◆ Exercise objective: Please rescale the items that begin at the line containing "Where should I click to: Click the XLV" and end after the line containing "click(296, 99)", giving back only those lines, requests included. Multiply every coordinate in the answers by 1.15 and round to whole numbers, with halves rounded up.

◆ Records supplied:
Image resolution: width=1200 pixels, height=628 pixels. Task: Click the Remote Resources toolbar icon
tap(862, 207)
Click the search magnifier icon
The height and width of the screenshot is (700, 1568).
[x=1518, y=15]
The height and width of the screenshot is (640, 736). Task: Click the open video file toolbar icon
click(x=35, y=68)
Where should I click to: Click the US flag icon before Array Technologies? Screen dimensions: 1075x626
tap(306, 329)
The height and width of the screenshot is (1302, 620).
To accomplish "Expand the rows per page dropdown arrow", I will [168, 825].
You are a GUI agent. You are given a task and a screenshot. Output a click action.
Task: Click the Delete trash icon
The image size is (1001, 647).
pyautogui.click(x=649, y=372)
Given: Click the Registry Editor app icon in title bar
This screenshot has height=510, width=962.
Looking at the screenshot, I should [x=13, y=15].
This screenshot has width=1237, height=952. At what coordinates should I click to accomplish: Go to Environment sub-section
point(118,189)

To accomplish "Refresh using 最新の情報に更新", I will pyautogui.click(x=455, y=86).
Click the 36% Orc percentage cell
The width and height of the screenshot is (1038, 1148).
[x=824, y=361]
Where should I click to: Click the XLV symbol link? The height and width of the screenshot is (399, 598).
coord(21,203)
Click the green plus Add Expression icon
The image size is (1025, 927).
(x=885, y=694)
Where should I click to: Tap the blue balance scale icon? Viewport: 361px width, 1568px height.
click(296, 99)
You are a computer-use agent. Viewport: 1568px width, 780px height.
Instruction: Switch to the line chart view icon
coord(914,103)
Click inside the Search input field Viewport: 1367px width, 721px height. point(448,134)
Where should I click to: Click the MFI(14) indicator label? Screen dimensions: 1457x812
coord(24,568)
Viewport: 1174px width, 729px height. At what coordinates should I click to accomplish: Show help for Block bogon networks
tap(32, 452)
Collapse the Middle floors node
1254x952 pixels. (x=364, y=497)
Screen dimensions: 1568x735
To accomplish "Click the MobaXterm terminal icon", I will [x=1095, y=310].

◆ Result for this task:
Where should I click to: Click the XLV symbol link? The height and width of the screenshot is (399, 598).
coord(24,233)
Click the green plus Add Expression icon
The image size is (1025, 927).
(x=1018, y=798)
Where should I click to: Tap the blue balance scale icon? Viewport: 361px width, 1568px height.
click(340, 114)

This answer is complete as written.